Number One Bad Dad... Or Not


The People for the Ethical Treatment of Animals are attention whores. I don't think that comes as any surprise to anyone who has seen some of their earlier stunts such as splashing fake bloods on fur coats or putting body-painted models in cages. And lest we forget, it is due to their actions in court that Brasstown's New Year's Eve Possum Drop was forbidden to use a live opossum.

Their latest attention getting scheme is to send Rep. Paul Ryan (R-WI) their "2012 Bad Dad Award". His offense? He took his daughter Liza on a successful father-daughter deer hunt over Thanksgiving. They said it is for "low caliber" parenting. For some reason I don't think they mean it as a commentary over Liza using her own Remington 700 in .243 Winchester as opposed to a .270 or .308.


In their letter to Ryan telling his of the award, PETA insinuates that parents who take their children hunting are creating future school shooting incidents.

November 28, 2012

The Honorable Paul Ryan United States House of Representatives

Dear Representative Ryan:

On behalf of People for the Ethical Treatment of Animals’ (PETA) more than 3 million members and supporters worldwide, including thousands in Wisconsin, I am writing to present you with PETA’s Bad Dad Award (your certificate is on the way). You deserve the award because, instead of teaching your young daughter respect for wildlife and encouraging her to embrace nonviolence, you gave her a gun and encouraged her to kill animals for fun.

You seem to have a desperate need to assert your old-fashioned idea of manhood, to wield power over those who can’t defend themselves, even to the point of stealing their very lives for nothing more than the perverse thrill of it. I imagine there must be a lot of people who are disappointed in your lack of empathy, not only for those who are unarmed in the face of the fancy weaponry that helps you do your dirty work but also more broadly. I suspect that while you love your daughter, you don’t understand that the love of one’s offspring is shared by other living beings, including deer, whose fawns become orphaned when they are killed. And given that your daughter was “practicing,” one wonders if she is already among the ranks of hunters responsible for allowing deer to flee wounded, only to die out of sight, slowly and in agony.

How appalling to use your influence to desensitize your child to the suffering of others. In fact, the young people who have opened fire on their schoolmates—including 16-year-old Andrew Golden who, along with an accomplice, killed five people at Westside Middle School in Jonesboro, Ark., and 17-year-old T.J. Lane, who killed three people at Chardon High School near Cleveland earlier this year, had first expressed their love of hunting animals. In light of this fact alone, it seems grossly irresponsible to encourage a child to kill for “fun.”

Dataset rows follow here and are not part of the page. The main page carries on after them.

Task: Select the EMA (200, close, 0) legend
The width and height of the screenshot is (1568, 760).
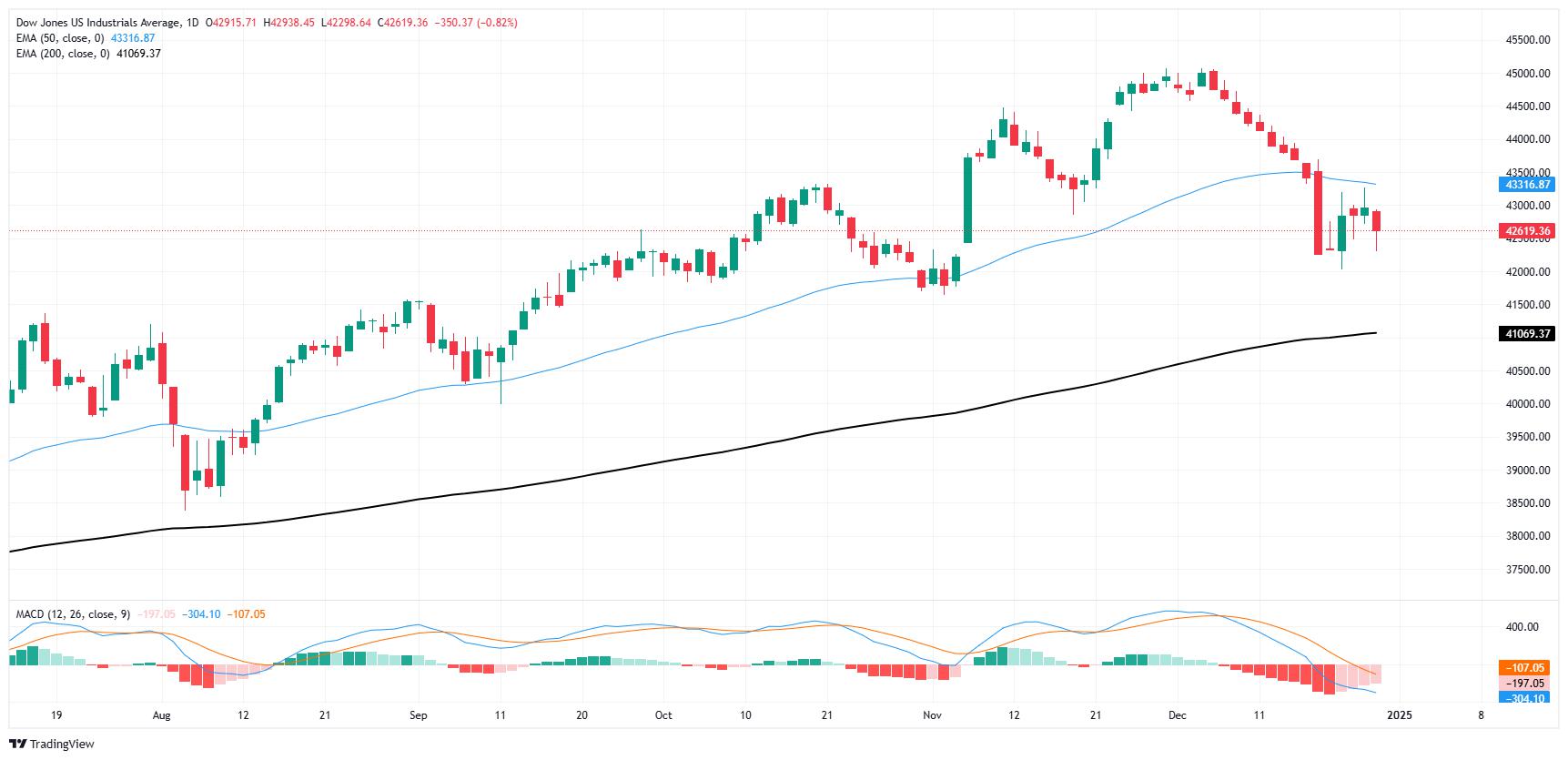Action: (65, 54)
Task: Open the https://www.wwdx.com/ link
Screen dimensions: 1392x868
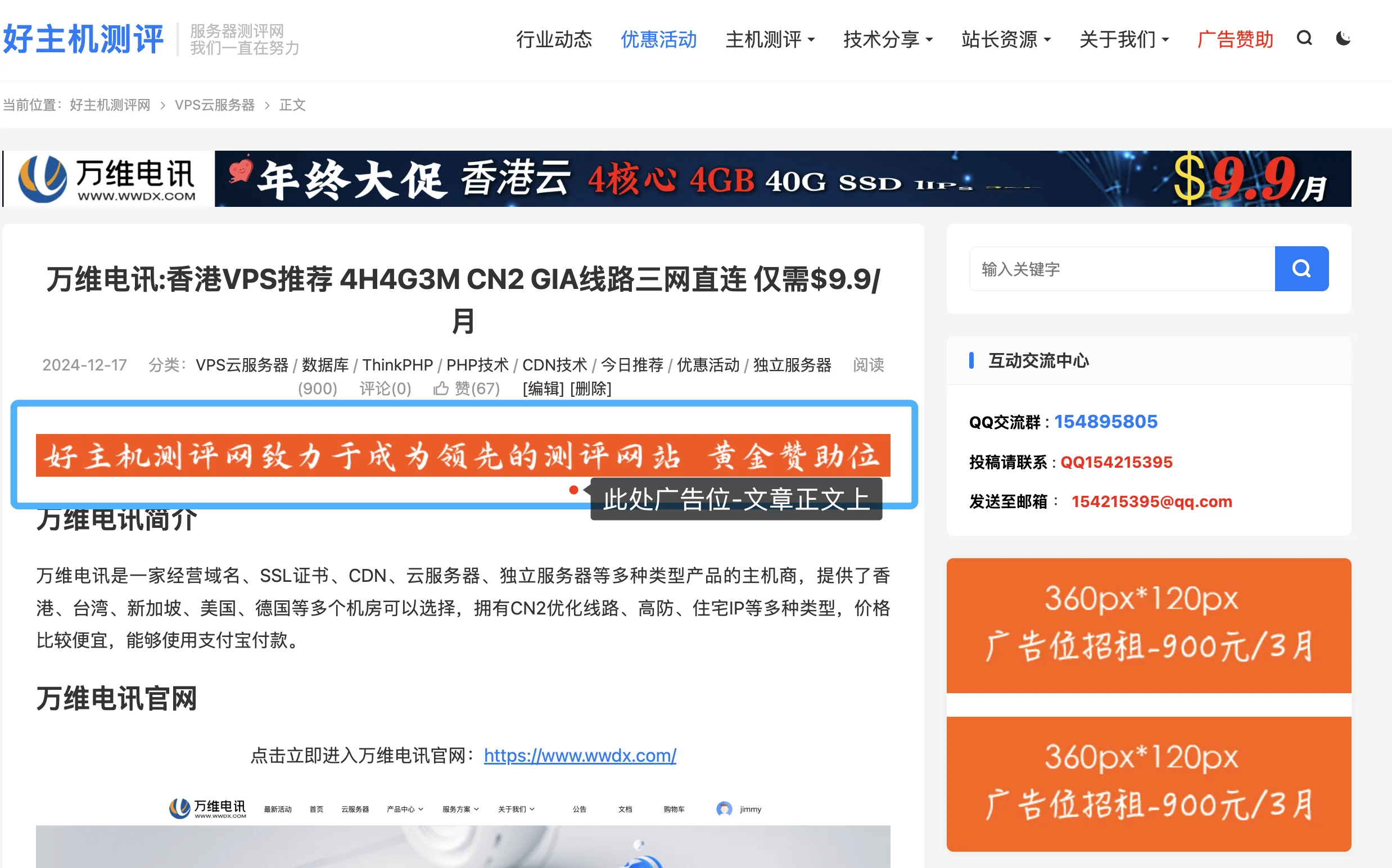Action: point(580,756)
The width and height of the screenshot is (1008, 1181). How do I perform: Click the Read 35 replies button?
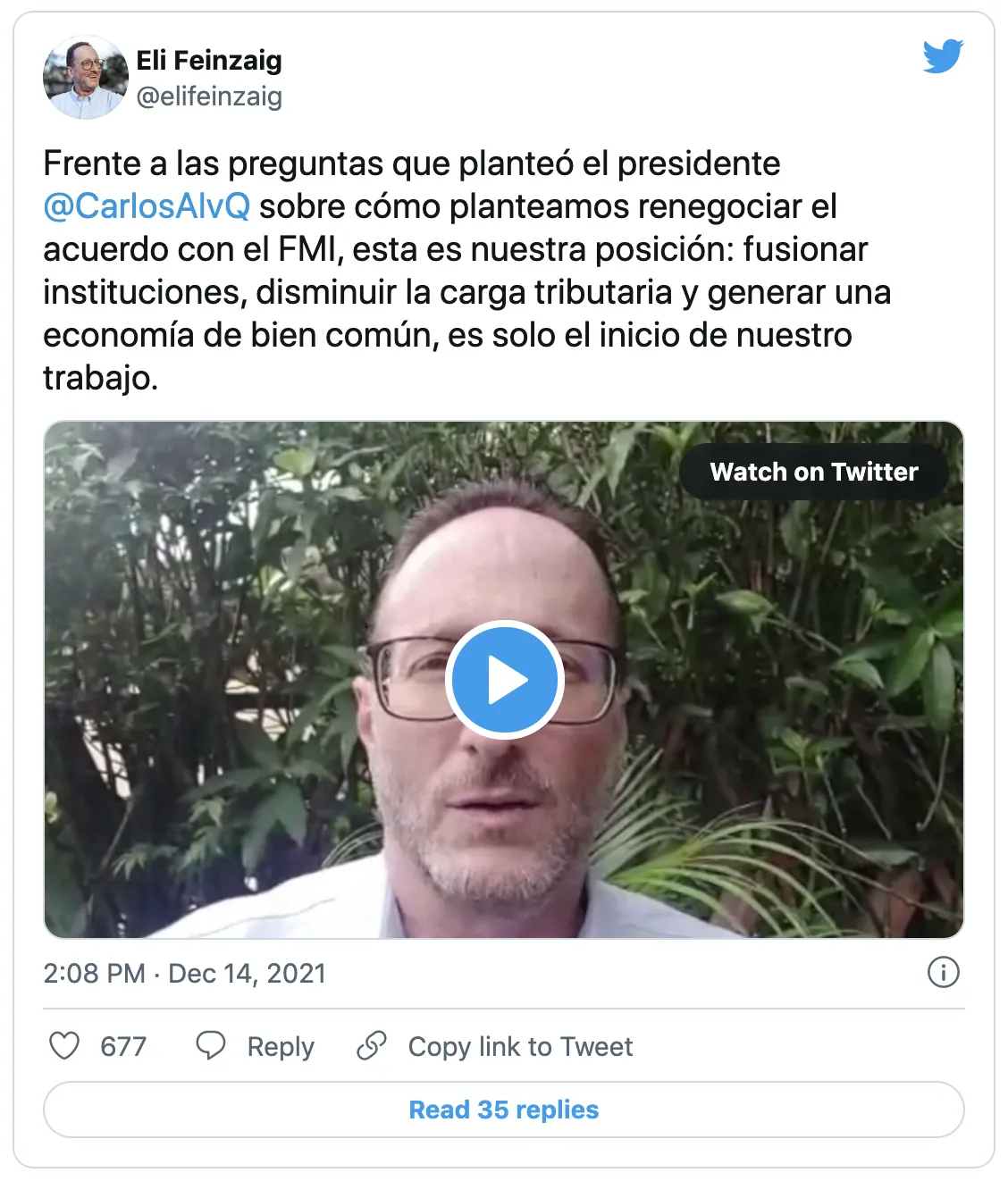pyautogui.click(x=504, y=1110)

You can’t teach kids to be tough, if that was the purpose, by encouraging them to kill those who can’t defend themselves. Being a good dad means encouraging children to engage in safe, peaceful, and fun ways for them to enjoy nature, including canoeing, bird watching, biking, and hiking—even clearing the woods of hunters’ beer cans and other trash would be a blessing. While this letter is blunt, its point is to ask you to ponder the value of encouraging compassion in your daughter, as well as in your other children, by switching to humane family activities.

Very truly yours,

Ingrid E. Newkirk
President
I think it is an understatement to call these people bat-shit crazy. Their next stunt is put up billboards featuring talk show host Wendy Williams nude. I can't wait for what Joel McHale will do with that in the next episode of The Soup.

As for the award to Paul Ryan, I'm sure that it might get him a few more votes in his home district in Wisconsin from Democrats who hunt deer. I know he won't be losing any votes - or sleep - over it.

1 comment:

  1. If I were him I'd hope the award would be suitable for framing. I'd have that puppy up on my I-Love-Me wall.